At the moment, you are far too focused on him, what he needs and what he will do. None of that is relevant right now.

Focus; you have to get your mind on the immediate issue at hand. Can you cope with him at home or can you not? If not, get his stuff packed and put it outside and hope that he will be shamed into staying away. However, if you need some help with the children then plan what you'll do there - if he is going to look after them, where will you go? Solicitor would be a good plan - first half hour is free.

I know you're in shock but you need to make some decisions about what you want now.

BabyOnBoob · 22/03/2015 19:14

Just read the thread, I'm so sorry you're going through this. What a complete bastard.
You sound like a strong person Flowers

Vivacia · 22/03/2015 19:23

You don't need any proof. Don't waste time and emotion on seeking it.

Pinkballoon · 22/03/2015 21:01

Be out when he returns - to burst his bubble. He'll be expecting a showdown probably - so don't give it to him. And in the meantime, make sure you've got hold of every significant piece of paperwork and moved it to a friend's house. And taken your share of money out of any bank account and moved it to an account in your sole name.

Wenglish · 22/03/2015 21:15

I

AppleStruddel · 23/03/2015 00:19

Scared having read some other threads in here. Divorse is a nasty business, I know... Once war is declared, all tactics are good.

In terms of being ready, what nasty tactics to to expect?

How to pre-empt / deal with stuff about being 'bad' mother, threats to take away the children, to be locked out of the house?

OP posts:
Vivacia · 23/03/2015 06:23

You seem very concerned about confrontation and nastiness. I'm not sure if this is because you have reason to believe he's going to aggressive or because you don't like confrontation in general.
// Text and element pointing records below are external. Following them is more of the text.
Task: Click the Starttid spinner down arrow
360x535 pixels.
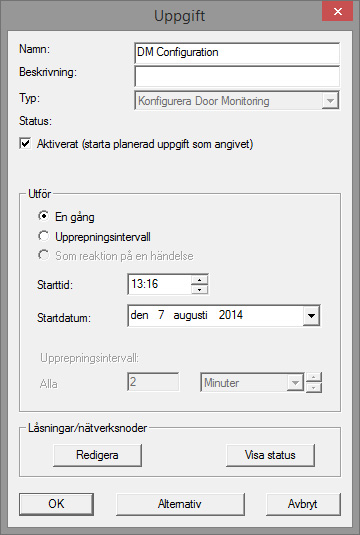Action: [199, 289]
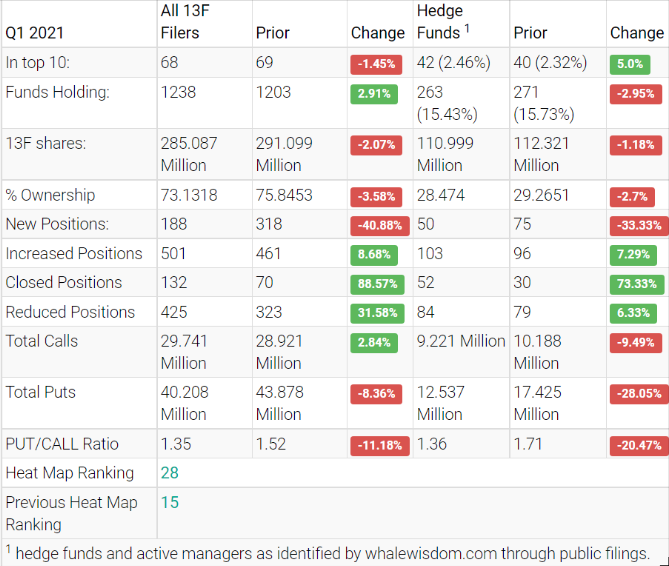Click the red -20.47% hedge fund ratio badge
This screenshot has width=669, height=566.
636,444
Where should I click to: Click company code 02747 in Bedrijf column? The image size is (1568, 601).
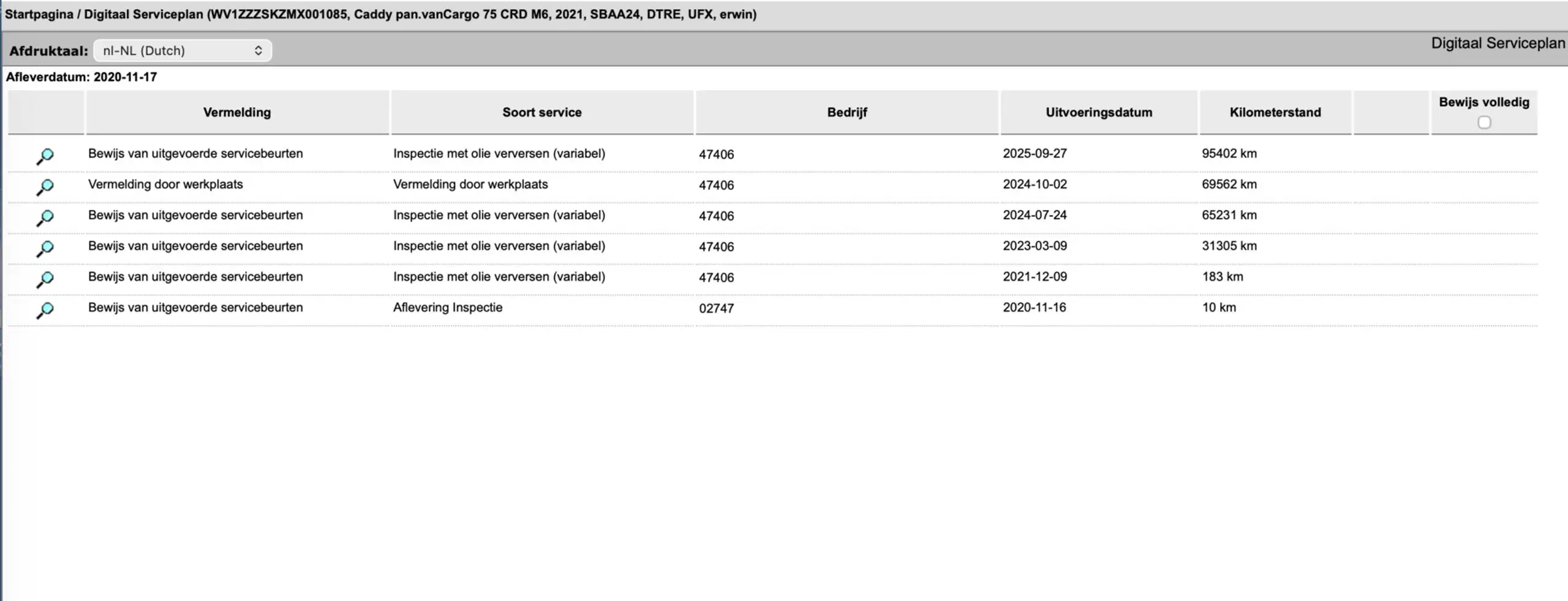[x=716, y=308]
It might be worth clarifying, I'm not sure.

Either way, this becomes part of your plan and what you want - calmness and no confrontation. So, I would prepare some tactics. Things to say would be, "This isn't working for me any more" or "I need time and space to think about this, I'm not ready to talk about it today". And repeat. If he pushes for an answer you can always say, "Well, if you really need an answer today then the answer is 'no'".

Also get used to the idea that it's ok for you to walk away. It's ok to call the police and ask for advice.